It is one or two oldest pottery villages in South East Asia, Bau Truc Pottery village of Cham ethnic minority is located about 10 kilometres in the South of Phan Rang town. The small village has more than 400 families, of which 85% are in the traditional pottery business.
More than 15 years ago, the pottery craft of Bau Truc Pottery Village, where Cham people have been making pottery for hundreds of years, was thought to be coming to an end. Only a few out of the village’s more than 400 households were making some pottery products for a living. They made things like pots and jars and carried them around to sell. Now, the craft has been resurrected.
‘Nobody thought Bau Truc Pottery Village would be like it is today,’ 65-year-old Dang Thi Phan, owner of a pottery workshop, said.
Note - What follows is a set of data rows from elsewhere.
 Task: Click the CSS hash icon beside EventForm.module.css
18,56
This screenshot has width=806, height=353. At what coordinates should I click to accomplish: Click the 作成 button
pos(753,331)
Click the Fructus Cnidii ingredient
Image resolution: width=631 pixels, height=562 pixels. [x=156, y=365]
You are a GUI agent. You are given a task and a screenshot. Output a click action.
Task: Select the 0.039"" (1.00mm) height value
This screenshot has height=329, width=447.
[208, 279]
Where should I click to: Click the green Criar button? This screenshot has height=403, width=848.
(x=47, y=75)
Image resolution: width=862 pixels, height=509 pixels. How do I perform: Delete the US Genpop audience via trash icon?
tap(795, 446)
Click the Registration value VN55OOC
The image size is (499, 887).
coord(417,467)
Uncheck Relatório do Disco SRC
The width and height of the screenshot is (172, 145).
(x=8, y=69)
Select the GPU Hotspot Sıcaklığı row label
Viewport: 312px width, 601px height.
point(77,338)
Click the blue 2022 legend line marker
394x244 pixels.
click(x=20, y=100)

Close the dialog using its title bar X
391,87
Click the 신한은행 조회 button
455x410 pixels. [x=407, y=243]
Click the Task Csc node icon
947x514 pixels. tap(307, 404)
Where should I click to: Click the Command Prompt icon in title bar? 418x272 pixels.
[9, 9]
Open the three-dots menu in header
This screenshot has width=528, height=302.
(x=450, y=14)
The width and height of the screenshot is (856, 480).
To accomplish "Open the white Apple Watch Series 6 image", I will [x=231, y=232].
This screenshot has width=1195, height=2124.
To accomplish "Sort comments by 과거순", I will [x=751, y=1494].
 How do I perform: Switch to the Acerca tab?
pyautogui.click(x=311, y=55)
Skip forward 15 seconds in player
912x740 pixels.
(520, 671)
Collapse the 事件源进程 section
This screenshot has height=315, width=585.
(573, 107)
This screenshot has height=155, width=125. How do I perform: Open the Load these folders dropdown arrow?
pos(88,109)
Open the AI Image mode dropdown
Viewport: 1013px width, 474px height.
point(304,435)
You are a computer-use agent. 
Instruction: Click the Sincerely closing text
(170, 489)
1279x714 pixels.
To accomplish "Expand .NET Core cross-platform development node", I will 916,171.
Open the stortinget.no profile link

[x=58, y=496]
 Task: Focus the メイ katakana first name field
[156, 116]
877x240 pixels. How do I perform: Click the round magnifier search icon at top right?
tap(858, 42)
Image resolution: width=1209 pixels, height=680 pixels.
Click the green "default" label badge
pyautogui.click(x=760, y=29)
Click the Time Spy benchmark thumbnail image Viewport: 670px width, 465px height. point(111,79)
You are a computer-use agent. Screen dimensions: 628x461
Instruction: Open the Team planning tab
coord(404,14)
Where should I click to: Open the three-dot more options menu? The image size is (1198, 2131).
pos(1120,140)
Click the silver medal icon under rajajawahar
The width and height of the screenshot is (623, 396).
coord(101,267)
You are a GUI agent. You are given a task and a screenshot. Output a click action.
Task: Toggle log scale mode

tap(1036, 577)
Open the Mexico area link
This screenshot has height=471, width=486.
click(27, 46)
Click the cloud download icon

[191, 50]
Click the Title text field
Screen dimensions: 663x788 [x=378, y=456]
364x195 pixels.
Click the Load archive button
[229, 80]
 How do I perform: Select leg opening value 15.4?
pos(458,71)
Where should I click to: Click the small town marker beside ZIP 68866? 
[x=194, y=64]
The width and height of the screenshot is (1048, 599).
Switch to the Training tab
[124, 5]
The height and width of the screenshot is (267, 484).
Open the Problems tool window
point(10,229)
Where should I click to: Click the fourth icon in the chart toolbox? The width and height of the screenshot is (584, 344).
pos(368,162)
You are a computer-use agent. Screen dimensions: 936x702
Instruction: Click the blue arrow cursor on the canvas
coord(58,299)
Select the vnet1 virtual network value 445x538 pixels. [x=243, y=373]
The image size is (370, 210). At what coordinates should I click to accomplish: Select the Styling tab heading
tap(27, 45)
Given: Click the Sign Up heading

At noon, Ms Phan was still busy working with her employees at a working table with lots of clay. ‘We must try to make use of sunshine. We need to make enough products to dry so that we will have enough to put in a heap to bake. We must rush against time to produce enough for a contract,’ Ms Phan said, her hands working on a clay item.
Ms. Phan, who has been in the craft for more than 70 years, said her village craft began to gradually develop again by producing fine art pottery in 2000. Since 2005, many pottery workshops in Bau Truc Village have had customers who buy large numbers of pottery products.
People in Bau Truc use their skillful hands, bamboo – made circles and shells to create priceless works. It is surprising that while the Kinh people have switched to using wheel as an indispensable tool, their Cham counterparts on the contrary still rely on talent hands and rudimentary tools. To create a pottery product, a Cham craftsman only needs an anvil, not a potter’s wheel, and other rudimentary tools and molds and then uses hands shape pieces of clay into the work he wants. With skillful manipulations and extraordinary masterpiece comes into being.
The material that takes an important role in creating real made-in-Bau Truc being pottery special clay. The clay is taken from the banks of the Quao River and is very flexible, durable when being fired. The skills needed to mix sand with the clay are also various. The amount of sand mixed with the plastic material is dependent on what the pottery used for and the sizes. For these reasons, Bau Truc pottery is quite different from pottery elsewhere. For example, water jars made in Bau Truc are always favored by people in dry and sunny areas because the temperature of the water in the jars is always centigrade cooler than that outside.
No one can deny that Bau Truc Pottery Village and cultural relics contribute greatly for tourists to Ninh Thuan. History shows that a large number of foreigners have come there for tourism or research purposes over the past years, although official tours to this village not been launched. Furthermore, Ninh Thuan has already prepared a tourist masterpiece highlights Bau Truc as a venue worth receiving more investment.